「おい、あれどうした」
「ああ、あれネ、済んだわよ」
お互いの共通の事柄をよく理解しあってるから出来る対話です。夫婦もこのツーカーの領域まで達すると安泰です。
「お砂糖は? ミルクは」
わかってるだろう、聞かなくとも」
私も覚えがあります。夫婦になりたての若い自分、これを連発してました。生まれ育った環境も歴史も違う二人が一緒になったのですから、最初からツーカーは通じません。男がこれを何度か繰り返すと、其のうちの女は無言で砂糖とミルクを一緒に出します。女が賢くなるのは良いのですが、男が「そこに置いといて」と言葉にだして伝えれば済むことなのです。
「おい、あれどうした」
「あれって、何よ」
「ほら、この間のあれさ」
「だから、そのあれって何なのよ」
そして段々エスカレートしてきます。
「馬鹿だなあお前、ほらあれだよ」
「馬鹿はそっちよ、何に言ってるの」
「何んだっ、このボンクラ」
長く夫婦をやってるとマンネリ化します。お互い何を言ってるのは察することが出来なくなってる状態です。

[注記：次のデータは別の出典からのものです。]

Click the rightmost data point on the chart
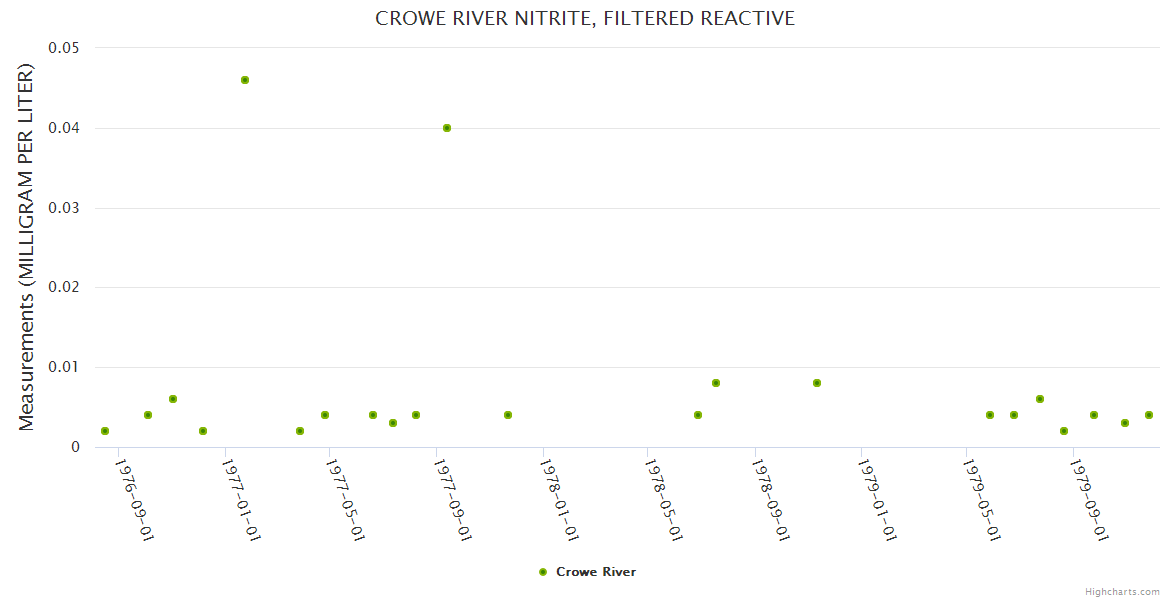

先日、私たちもこの状態になりかかりました。痛み止めの薬をボトルから取り出すとき2-3粒がテーブルの下にこぼれ落ちました。前日転んで腰を痛め、身体が曲がらす、妻に助けを求め、
「ほら、そこにあるだろう」
「分からないわよ、見えないのだから」
「見えないわけ無いだろうがーーー」
痛みも手伝ってか語気が荒くなる。
ふと我にかえり、一呼吸して妻に「馬鹿、何をやってるのだ」と言ったら,君はどうするかと聞くと、「馬鹿はどっちよ」と言い返すに決まってるわよ。なるほど、じゃー続けてみようかと、お互い、売り言葉に買い言葉の連続、こんなにも言葉があるものかと、イヤハヤ驚きです。仮想の口喧嘩、なかなか良いものです。是非試してください。